[Stored records]
· · · · · · ·
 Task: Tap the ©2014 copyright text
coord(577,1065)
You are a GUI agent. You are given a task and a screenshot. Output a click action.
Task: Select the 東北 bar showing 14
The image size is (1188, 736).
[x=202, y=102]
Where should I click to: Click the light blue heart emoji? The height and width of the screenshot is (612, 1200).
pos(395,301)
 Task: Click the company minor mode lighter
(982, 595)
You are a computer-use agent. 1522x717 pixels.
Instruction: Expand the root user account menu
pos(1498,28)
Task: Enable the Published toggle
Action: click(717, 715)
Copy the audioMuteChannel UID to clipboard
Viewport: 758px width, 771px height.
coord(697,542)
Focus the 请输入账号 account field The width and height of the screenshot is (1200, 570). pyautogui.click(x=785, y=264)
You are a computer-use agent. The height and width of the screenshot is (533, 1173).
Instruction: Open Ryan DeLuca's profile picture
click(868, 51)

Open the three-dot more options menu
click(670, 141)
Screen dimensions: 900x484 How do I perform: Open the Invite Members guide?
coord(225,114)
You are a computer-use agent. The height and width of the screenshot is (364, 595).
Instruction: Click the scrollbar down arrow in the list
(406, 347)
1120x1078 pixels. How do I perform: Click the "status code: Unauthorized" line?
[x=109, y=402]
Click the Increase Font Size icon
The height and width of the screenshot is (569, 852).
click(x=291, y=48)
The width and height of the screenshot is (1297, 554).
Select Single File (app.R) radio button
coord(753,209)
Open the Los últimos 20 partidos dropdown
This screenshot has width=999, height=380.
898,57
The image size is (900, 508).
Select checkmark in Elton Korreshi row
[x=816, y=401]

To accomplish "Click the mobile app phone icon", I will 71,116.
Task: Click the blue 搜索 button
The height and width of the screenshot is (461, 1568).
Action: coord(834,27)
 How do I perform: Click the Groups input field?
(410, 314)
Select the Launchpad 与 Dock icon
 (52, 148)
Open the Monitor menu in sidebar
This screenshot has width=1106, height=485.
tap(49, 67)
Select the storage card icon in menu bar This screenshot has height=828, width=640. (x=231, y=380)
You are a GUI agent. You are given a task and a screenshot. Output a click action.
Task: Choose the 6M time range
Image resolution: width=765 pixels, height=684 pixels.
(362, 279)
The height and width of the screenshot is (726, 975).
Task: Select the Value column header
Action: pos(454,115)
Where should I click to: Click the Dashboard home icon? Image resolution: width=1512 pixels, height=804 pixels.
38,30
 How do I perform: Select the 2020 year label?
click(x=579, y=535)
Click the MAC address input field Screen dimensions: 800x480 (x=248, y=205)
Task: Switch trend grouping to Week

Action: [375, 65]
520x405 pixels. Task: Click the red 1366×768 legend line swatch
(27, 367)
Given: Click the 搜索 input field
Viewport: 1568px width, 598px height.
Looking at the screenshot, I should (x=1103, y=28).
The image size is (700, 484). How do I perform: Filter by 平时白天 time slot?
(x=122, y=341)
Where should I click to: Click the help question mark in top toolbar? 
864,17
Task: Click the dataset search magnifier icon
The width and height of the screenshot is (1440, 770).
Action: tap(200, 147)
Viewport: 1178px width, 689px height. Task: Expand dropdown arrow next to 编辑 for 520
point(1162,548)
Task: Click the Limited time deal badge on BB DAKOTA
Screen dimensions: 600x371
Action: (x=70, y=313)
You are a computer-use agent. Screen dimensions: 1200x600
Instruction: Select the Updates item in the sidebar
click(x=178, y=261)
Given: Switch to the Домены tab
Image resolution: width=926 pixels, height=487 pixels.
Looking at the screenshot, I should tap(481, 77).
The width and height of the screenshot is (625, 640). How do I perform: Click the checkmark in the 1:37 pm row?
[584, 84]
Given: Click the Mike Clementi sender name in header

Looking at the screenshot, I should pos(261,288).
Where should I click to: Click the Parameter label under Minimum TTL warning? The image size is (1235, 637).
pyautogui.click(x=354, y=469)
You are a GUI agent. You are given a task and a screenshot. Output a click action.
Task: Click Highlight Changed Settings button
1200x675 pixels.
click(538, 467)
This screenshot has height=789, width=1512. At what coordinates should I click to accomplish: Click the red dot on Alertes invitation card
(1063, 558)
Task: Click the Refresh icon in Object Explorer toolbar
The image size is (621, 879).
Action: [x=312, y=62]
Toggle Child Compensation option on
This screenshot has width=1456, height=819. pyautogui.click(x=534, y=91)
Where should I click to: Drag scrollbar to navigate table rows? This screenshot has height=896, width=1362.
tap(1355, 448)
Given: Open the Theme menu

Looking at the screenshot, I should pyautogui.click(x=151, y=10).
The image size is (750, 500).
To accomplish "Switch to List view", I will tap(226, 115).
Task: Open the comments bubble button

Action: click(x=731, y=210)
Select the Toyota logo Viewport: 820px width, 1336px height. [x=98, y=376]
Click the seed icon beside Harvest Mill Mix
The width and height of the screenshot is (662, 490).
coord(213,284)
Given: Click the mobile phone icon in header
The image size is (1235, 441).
· · · · · · ·
## Work order
Output only an exact transcription of the lines above from the one with "Open the three-dot more options menu" up to and including the one with "is (364, 595).".

## Response area
Open the three-dot more options menu
click(670, 141)
Screen dimensions: 900x484 How do I perform: Open the Invite Members guide?
coord(225,114)
You are a computer-use agent. The height and width of the screenshot is (364, 595).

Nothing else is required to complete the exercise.